Data for review.
—————
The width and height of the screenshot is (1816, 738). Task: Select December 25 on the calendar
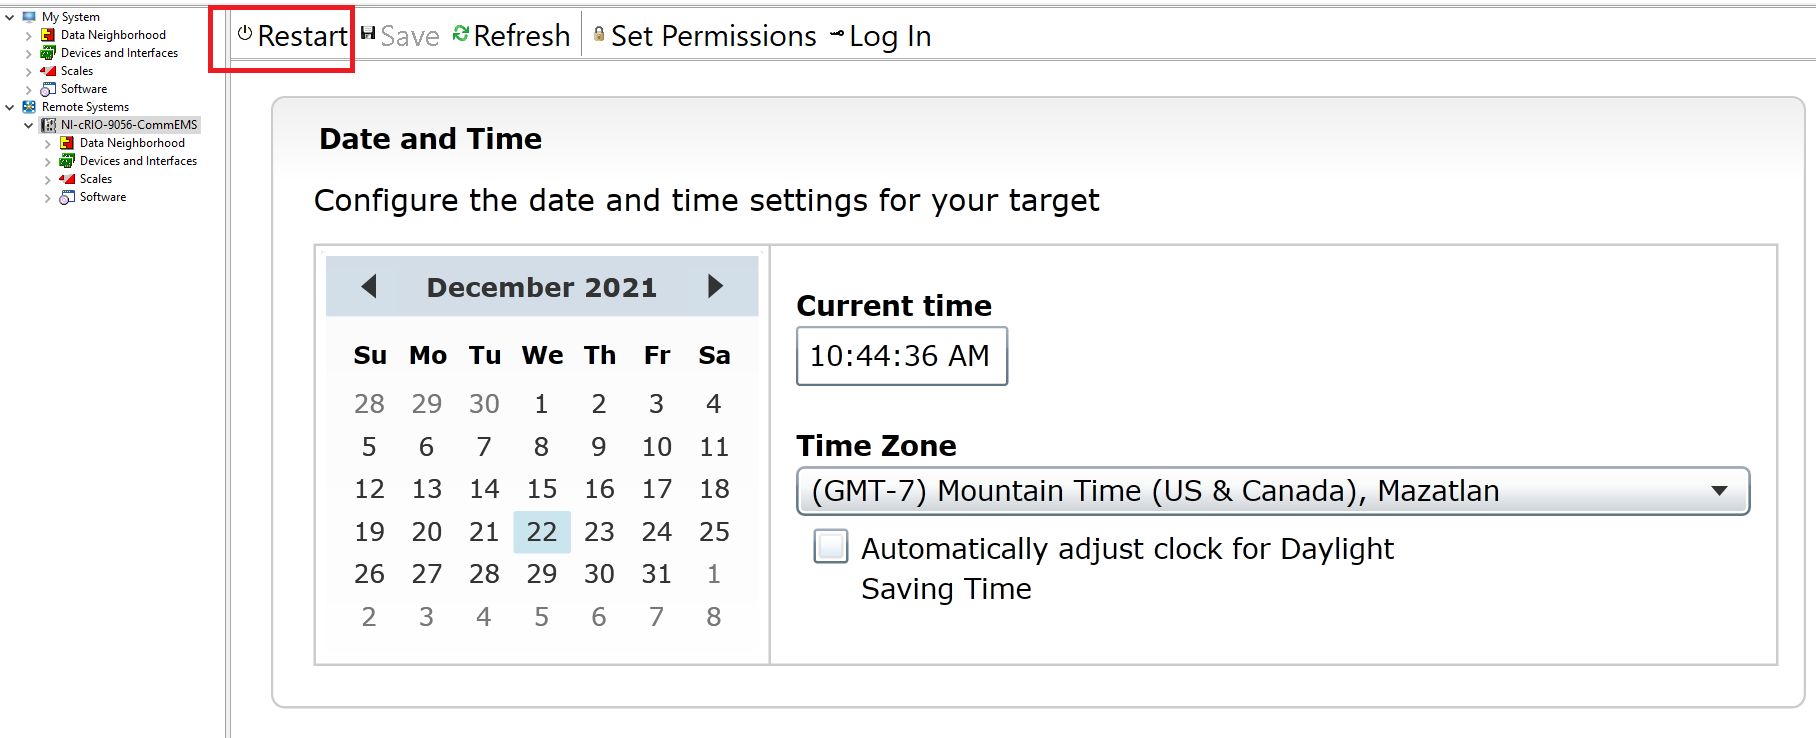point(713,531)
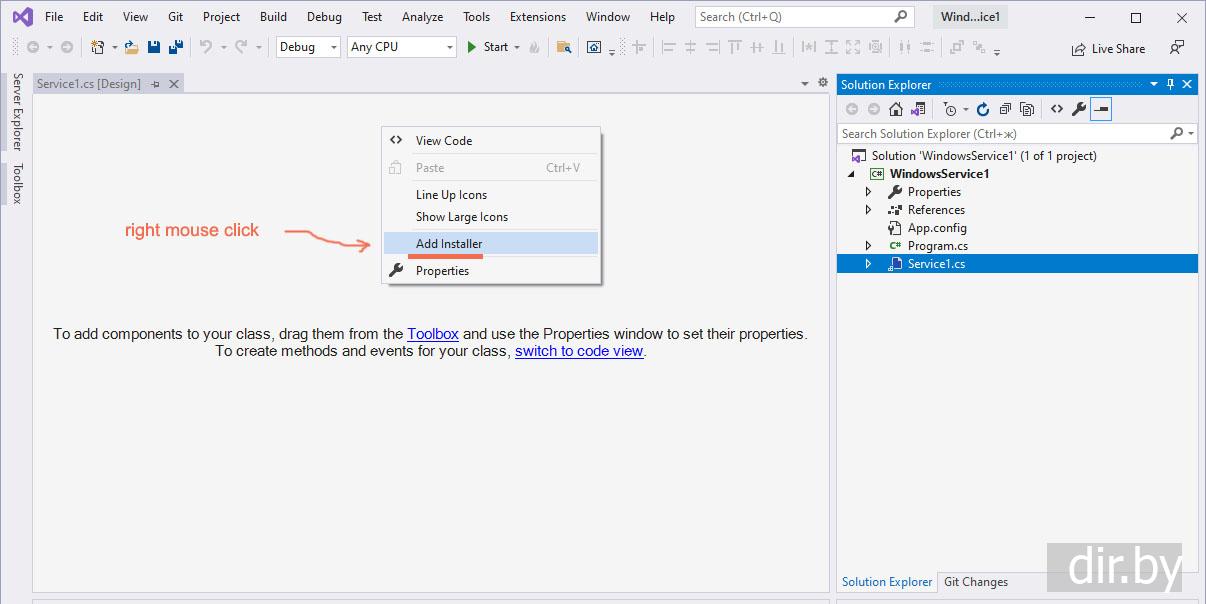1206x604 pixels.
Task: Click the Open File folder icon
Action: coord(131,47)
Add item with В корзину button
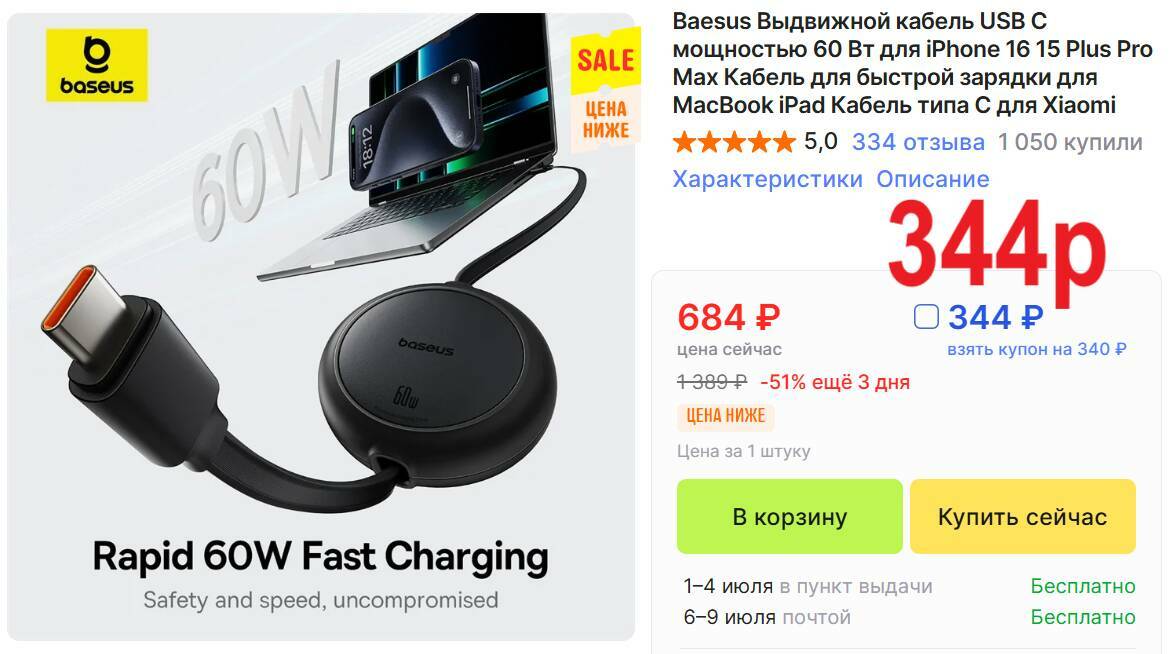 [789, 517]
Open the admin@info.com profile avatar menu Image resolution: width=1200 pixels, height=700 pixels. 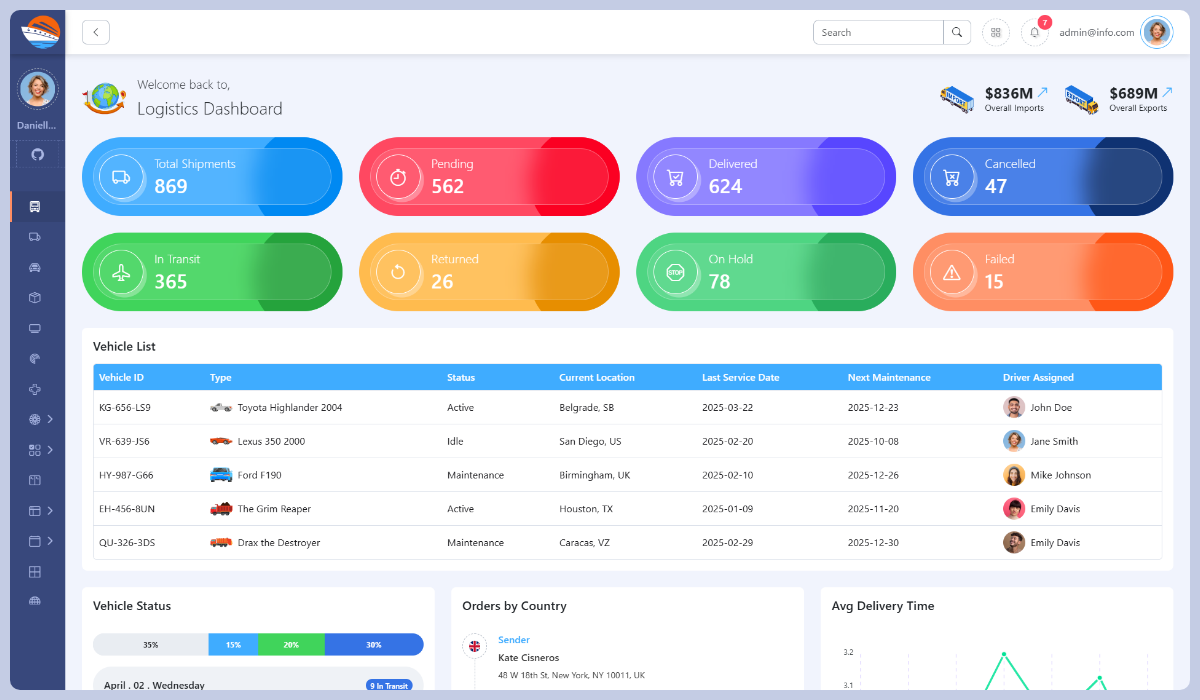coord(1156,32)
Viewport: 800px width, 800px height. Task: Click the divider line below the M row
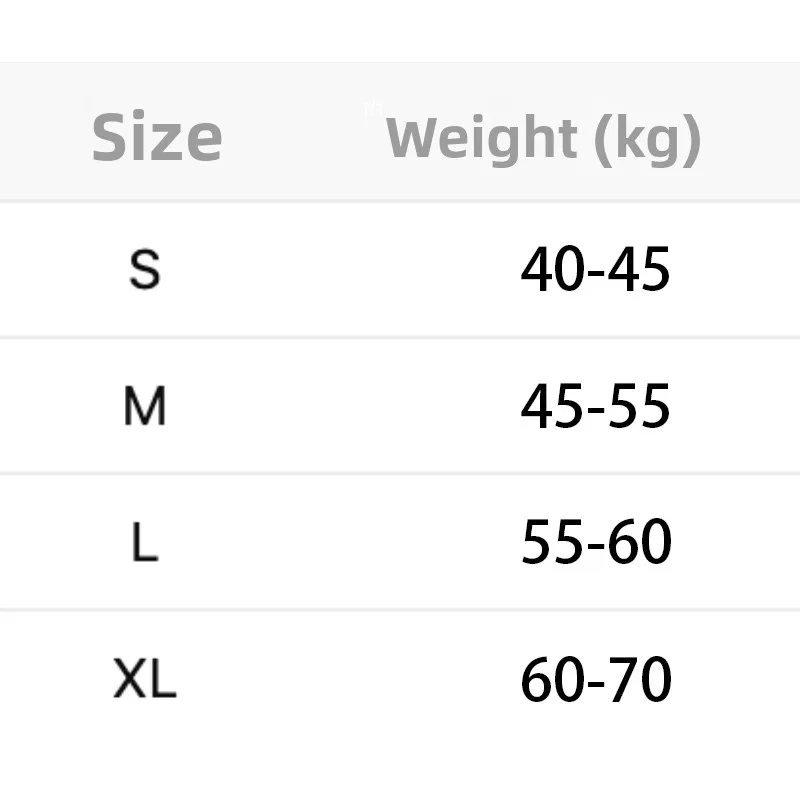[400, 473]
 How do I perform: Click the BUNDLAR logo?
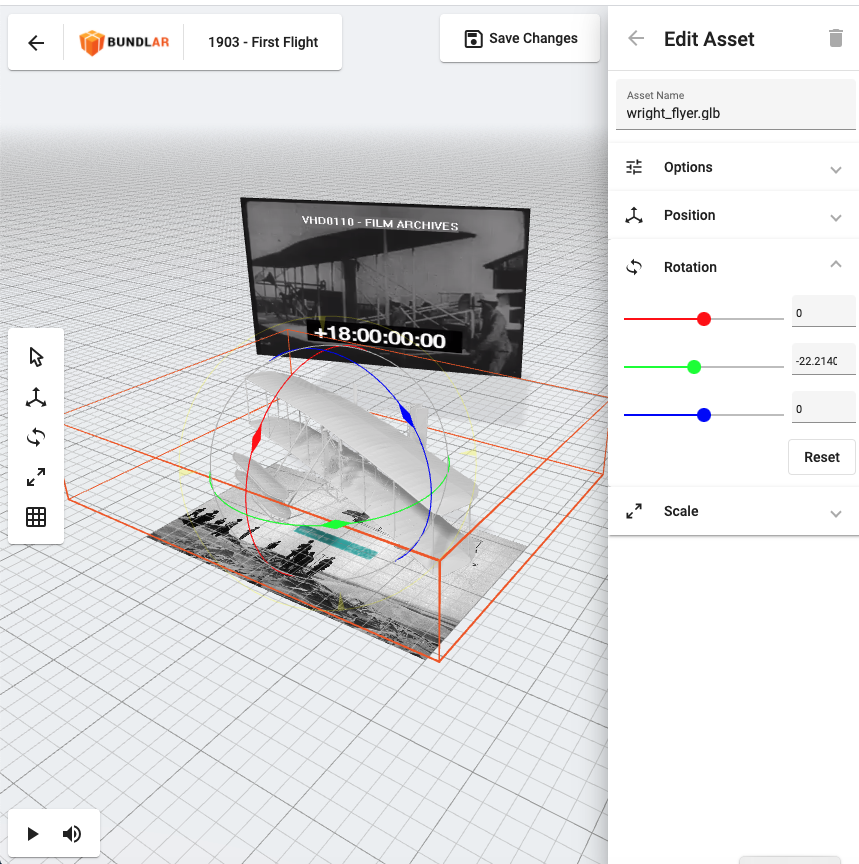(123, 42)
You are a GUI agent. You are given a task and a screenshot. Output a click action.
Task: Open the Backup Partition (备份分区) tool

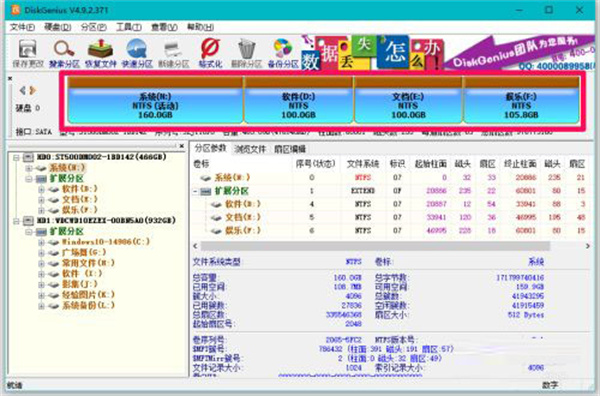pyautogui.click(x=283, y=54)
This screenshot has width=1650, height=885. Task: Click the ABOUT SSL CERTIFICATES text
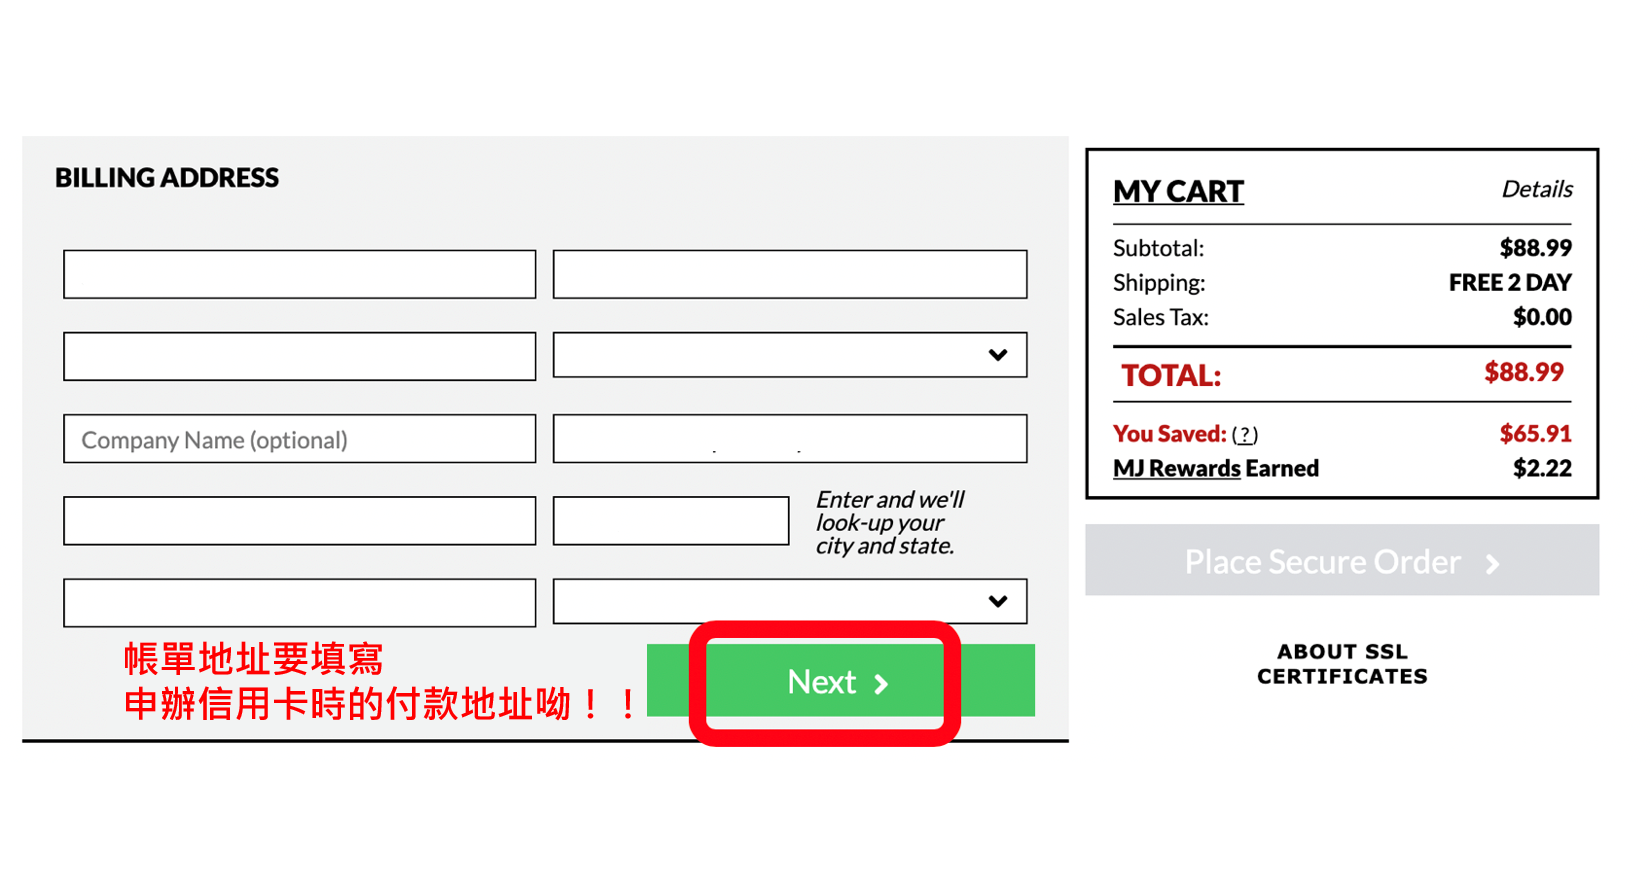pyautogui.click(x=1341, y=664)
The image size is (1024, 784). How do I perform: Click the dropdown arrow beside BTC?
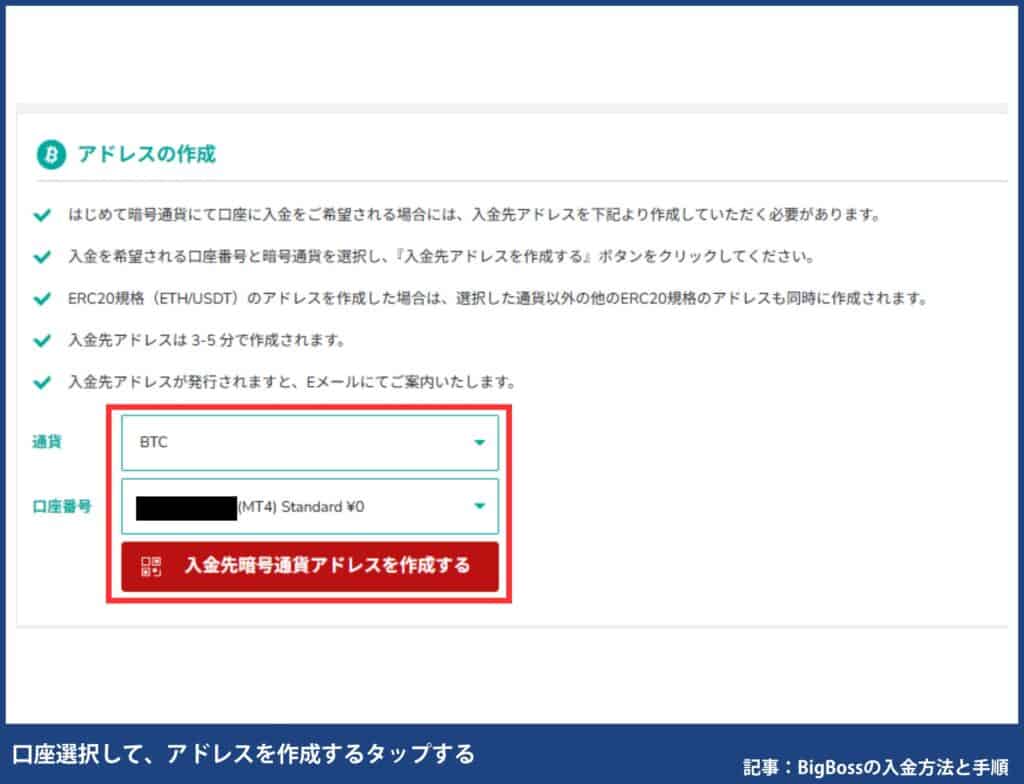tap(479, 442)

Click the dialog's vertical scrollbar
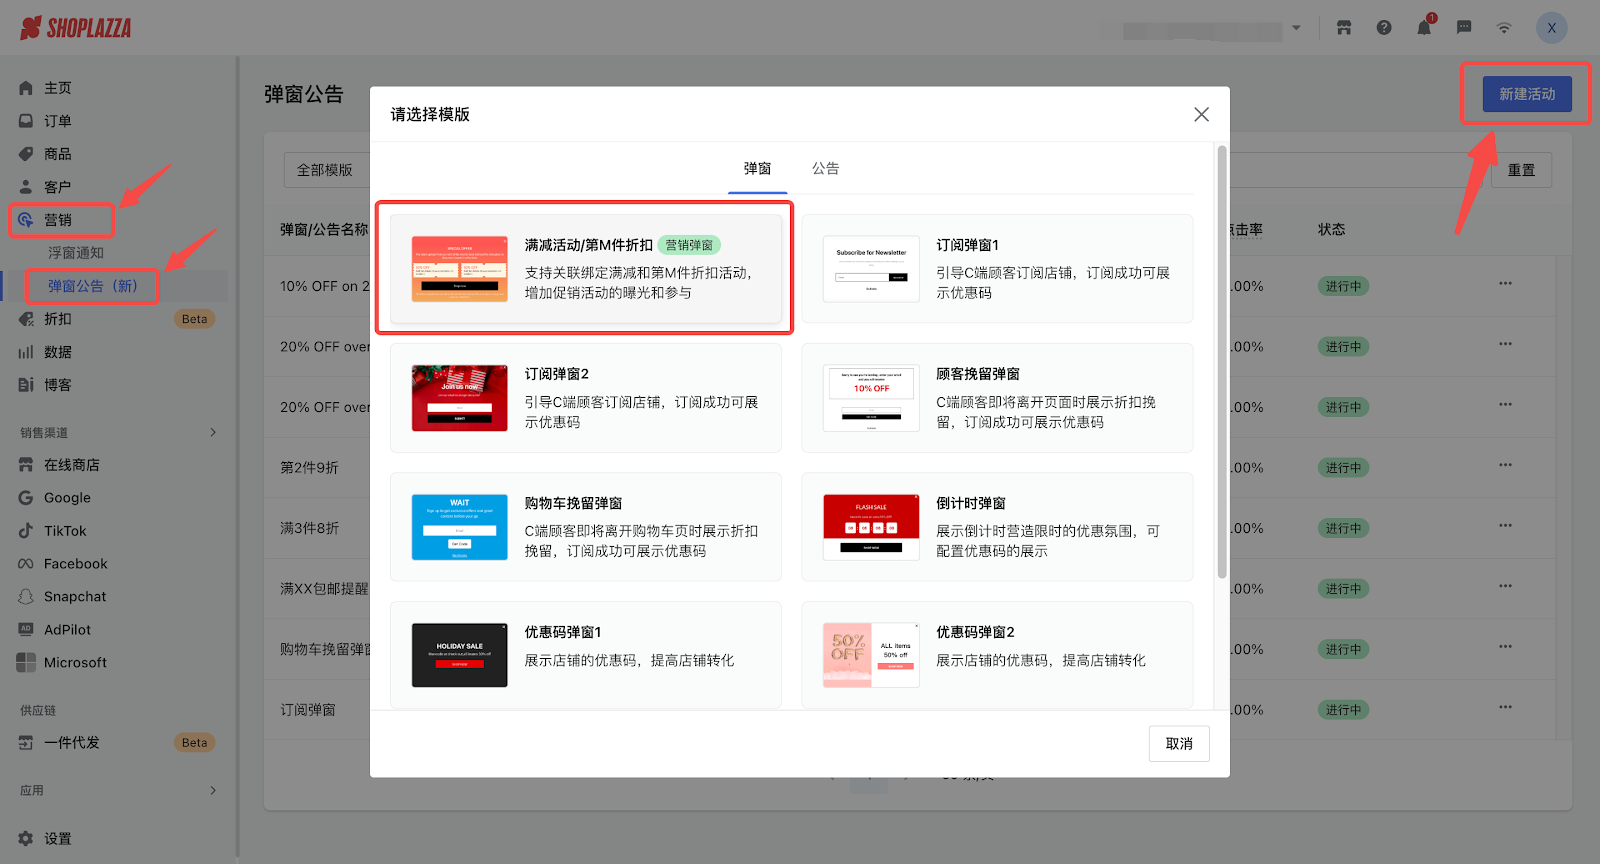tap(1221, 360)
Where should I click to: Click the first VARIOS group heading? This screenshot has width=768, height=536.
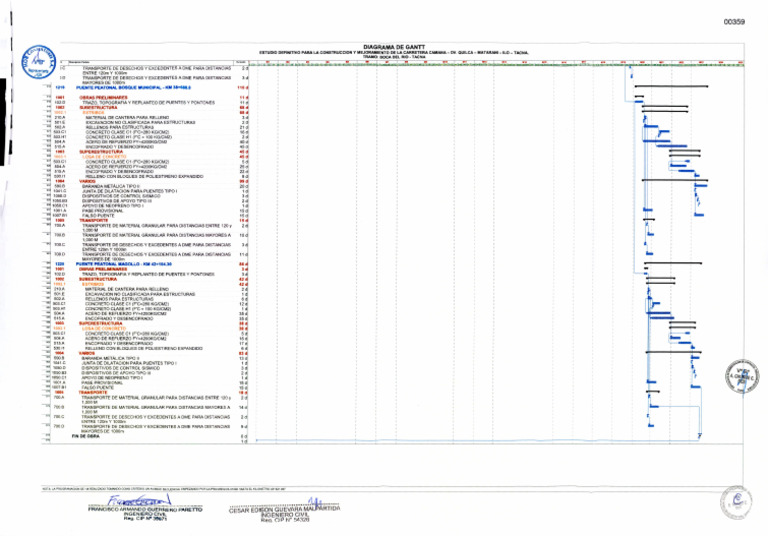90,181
—————
Your goal. What the answer needs is every line from the one containing "The image size" through the final line of the data above, copied exactly, without pictures.

Written response.
The image size is (1024, 784). How do I perform: Click the dropdown arrow beside BTC?
tap(479, 442)

Click the dialog's vertical scrollbar
tap(1221, 360)
Where should I click to: Click the first VARIOS group heading? This screenshot has width=768, height=536.
90,181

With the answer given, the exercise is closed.